## About this exercise:
Once you find the line with "Image resolution: width=486" in the data below, transcribe exactly each line from there to the line with "Viewport: 257px width, 149px height.", inclusive, and nothing else. Drop the pictures.
───
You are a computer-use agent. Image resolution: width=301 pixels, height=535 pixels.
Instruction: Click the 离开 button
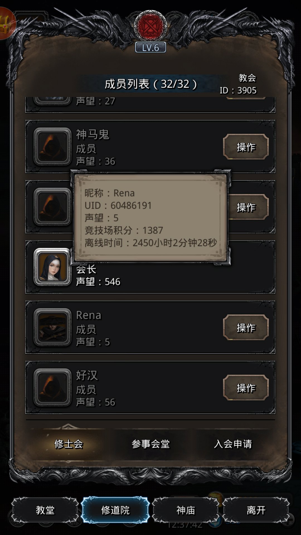[256, 510]
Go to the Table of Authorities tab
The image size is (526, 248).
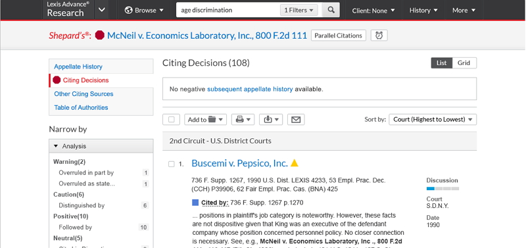pos(81,107)
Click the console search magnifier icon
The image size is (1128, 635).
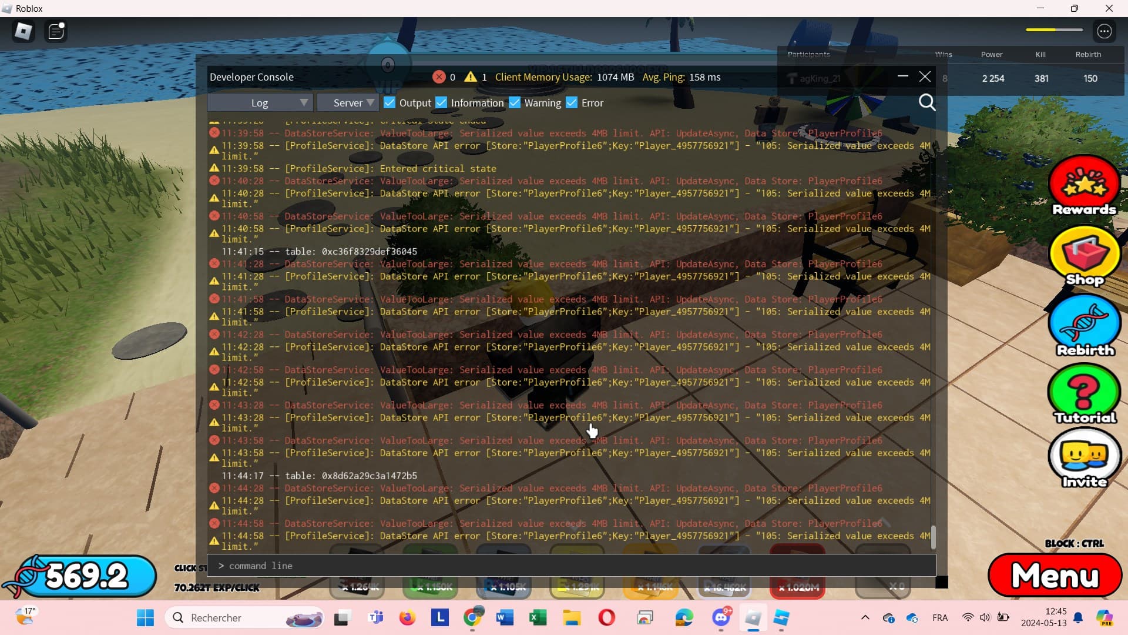coord(927,103)
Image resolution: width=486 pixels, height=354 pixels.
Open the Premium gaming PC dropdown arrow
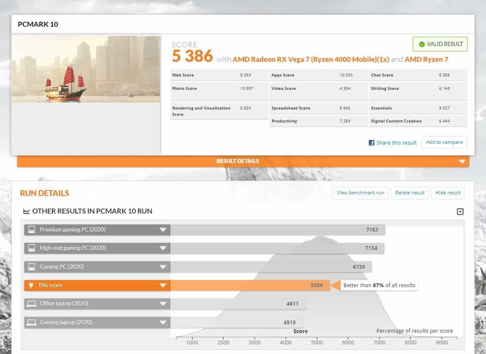[x=163, y=229]
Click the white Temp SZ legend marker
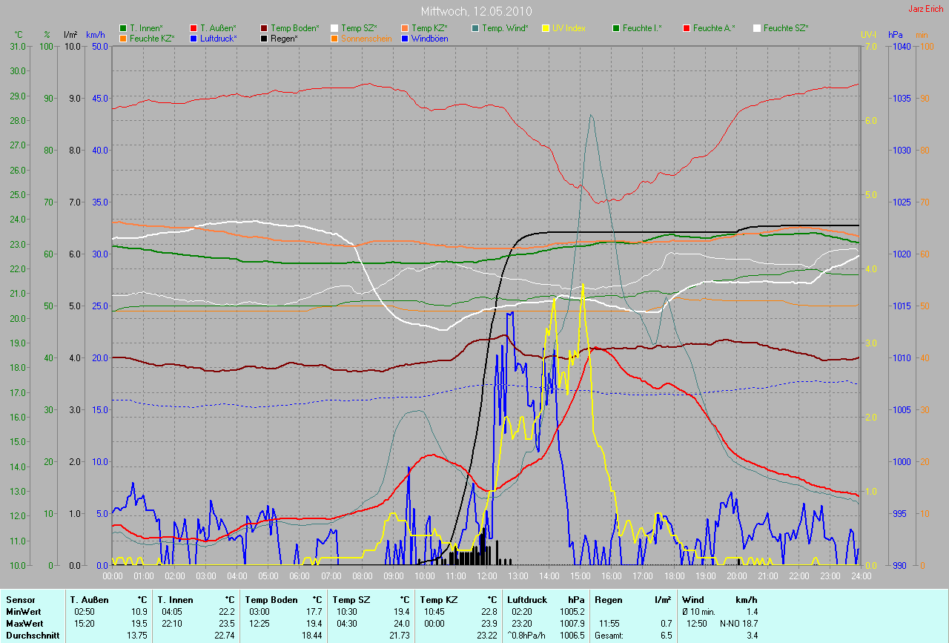The height and width of the screenshot is (643, 949). tap(334, 28)
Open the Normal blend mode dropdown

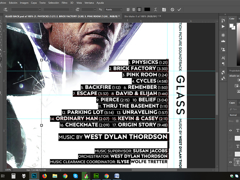(234, 115)
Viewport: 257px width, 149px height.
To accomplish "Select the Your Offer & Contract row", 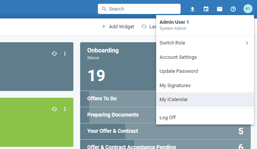I will 166,131.
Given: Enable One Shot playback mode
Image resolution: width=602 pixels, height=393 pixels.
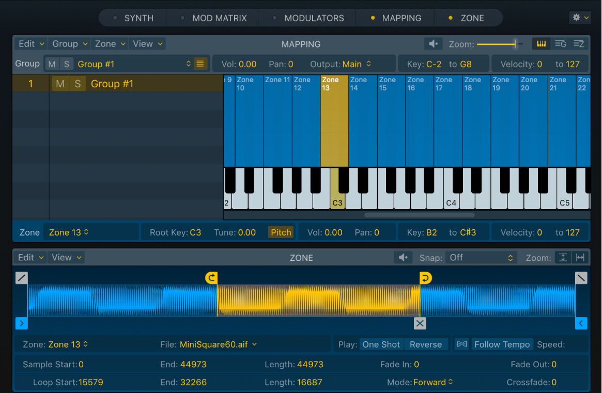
───
## Exercise solution:
Image resolution: width=486 pixels, height=354 pixels.
Open the Premium gaming PC dropdown arrow
[x=163, y=229]
Click the white Temp SZ legend marker
The height and width of the screenshot is (643, 949). tap(334, 28)
Open the Normal blend mode dropdown

(234, 115)
Viewport: 257px width, 149px height.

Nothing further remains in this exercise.